*ACTIVITY:*
Copy out every line below without alteration.

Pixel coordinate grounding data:
================================

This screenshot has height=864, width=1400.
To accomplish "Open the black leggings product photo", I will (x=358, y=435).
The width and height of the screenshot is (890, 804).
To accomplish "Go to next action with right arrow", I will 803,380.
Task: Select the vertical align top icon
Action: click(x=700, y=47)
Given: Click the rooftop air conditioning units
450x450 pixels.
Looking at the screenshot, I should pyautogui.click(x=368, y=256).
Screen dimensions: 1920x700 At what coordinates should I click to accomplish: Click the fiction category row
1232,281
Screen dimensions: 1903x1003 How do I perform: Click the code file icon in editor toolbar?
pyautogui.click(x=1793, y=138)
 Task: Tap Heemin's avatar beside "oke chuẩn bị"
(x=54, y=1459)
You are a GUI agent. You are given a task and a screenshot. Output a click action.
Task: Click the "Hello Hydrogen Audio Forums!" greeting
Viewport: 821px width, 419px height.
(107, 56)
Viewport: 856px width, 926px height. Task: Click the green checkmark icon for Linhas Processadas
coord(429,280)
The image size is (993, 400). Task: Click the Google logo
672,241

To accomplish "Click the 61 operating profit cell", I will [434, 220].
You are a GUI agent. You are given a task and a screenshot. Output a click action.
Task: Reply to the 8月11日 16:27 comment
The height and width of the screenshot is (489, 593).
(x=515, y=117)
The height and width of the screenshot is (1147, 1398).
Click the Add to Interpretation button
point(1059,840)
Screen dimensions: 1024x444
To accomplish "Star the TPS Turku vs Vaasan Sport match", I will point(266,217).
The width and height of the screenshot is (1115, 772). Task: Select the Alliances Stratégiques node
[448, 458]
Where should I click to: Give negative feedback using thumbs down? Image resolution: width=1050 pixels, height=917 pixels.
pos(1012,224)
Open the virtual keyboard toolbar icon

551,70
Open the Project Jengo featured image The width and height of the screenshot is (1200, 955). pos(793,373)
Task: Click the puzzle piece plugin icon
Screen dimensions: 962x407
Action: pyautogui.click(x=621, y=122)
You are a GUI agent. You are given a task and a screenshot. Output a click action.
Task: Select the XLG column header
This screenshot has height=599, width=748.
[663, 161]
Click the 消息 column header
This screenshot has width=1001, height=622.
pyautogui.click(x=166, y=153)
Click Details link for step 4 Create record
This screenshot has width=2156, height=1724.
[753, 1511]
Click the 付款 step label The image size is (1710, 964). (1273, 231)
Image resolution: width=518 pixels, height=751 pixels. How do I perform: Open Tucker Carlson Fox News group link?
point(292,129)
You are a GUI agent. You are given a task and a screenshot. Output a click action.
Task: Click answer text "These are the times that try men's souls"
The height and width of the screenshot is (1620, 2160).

================================

*ANSWER TO THIS EXERCISE:*
This screenshot has height=864, width=1400.
To accomplish "Open the black leggings product photo", I will (x=358, y=435).
The width and height of the screenshot is (890, 804).
To accomplish "Go to next action with right arrow", I will 803,380.
Task: Select the vertical align top icon
Action: click(x=700, y=47)
Given: Click the rooftop air conditioning units
450x450 pixels.
Looking at the screenshot, I should pyautogui.click(x=368, y=256).
Screen dimensions: 1920x700 At what coordinates should I click to accomplish: Click the fiction category row
1232,281
Screen dimensions: 1903x1003 How do I perform: Click the code file icon in editor toolbar?
pyautogui.click(x=1793, y=138)
 Task: Tap Heemin's avatar beside "oke chuẩn bị"
(x=54, y=1459)
You are a GUI agent. You are given a task and a screenshot. Output a click action.
Task: Click the "Hello Hydrogen Audio Forums!" greeting
Viewport: 821px width, 419px height.
(107, 56)
Viewport: 856px width, 926px height. Task: Click the green checkmark icon for Linhas Processadas
coord(429,280)
The image size is (993, 400). Task: Click the Google logo
672,241

To accomplish "Click the 61 operating profit cell", I will [434, 220].
You are a GUI agent. You are given a task and a screenshot. Output a click action.
Task: Reply to the 8月11日 16:27 comment
The height and width of the screenshot is (489, 593).
(x=515, y=117)
The height and width of the screenshot is (1147, 1398).
Click the Add to Interpretation button
point(1059,840)
Screen dimensions: 1024x444
To accomplish "Star the TPS Turku vs Vaasan Sport match", I will point(266,217).
The width and height of the screenshot is (1115, 772). Task: Select the Alliances Stratégiques node
[448, 458]
Where should I click to: Give negative feedback using thumbs down? Image resolution: width=1050 pixels, height=917 pixels.
pos(1012,224)
Open the virtual keyboard toolbar icon

551,70
Open the Project Jengo featured image The width and height of the screenshot is (1200, 955). pos(793,373)
Task: Click the puzzle piece plugin icon
Screen dimensions: 962x407
Action: pyautogui.click(x=621, y=122)
You are a GUI agent. You are given a task and a screenshot. Output a click action.
Task: Select the XLG column header
This screenshot has height=599, width=748.
[663, 161]
Click the 消息 column header
This screenshot has width=1001, height=622.
pyautogui.click(x=166, y=153)
Click Details link for step 4 Create record
This screenshot has width=2156, height=1724.
[753, 1511]
Click the 付款 step label The image size is (1710, 964). (1273, 231)
Image resolution: width=518 pixels, height=751 pixels. How do I perform: Open Tucker Carlson Fox News group link?
point(292,129)
You are a GUI agent. You are given a task and a screenshot. Output a click action.
Task: Click answer text "These are the times that try men's souls"
The height and width of the screenshot is (1620, 2160).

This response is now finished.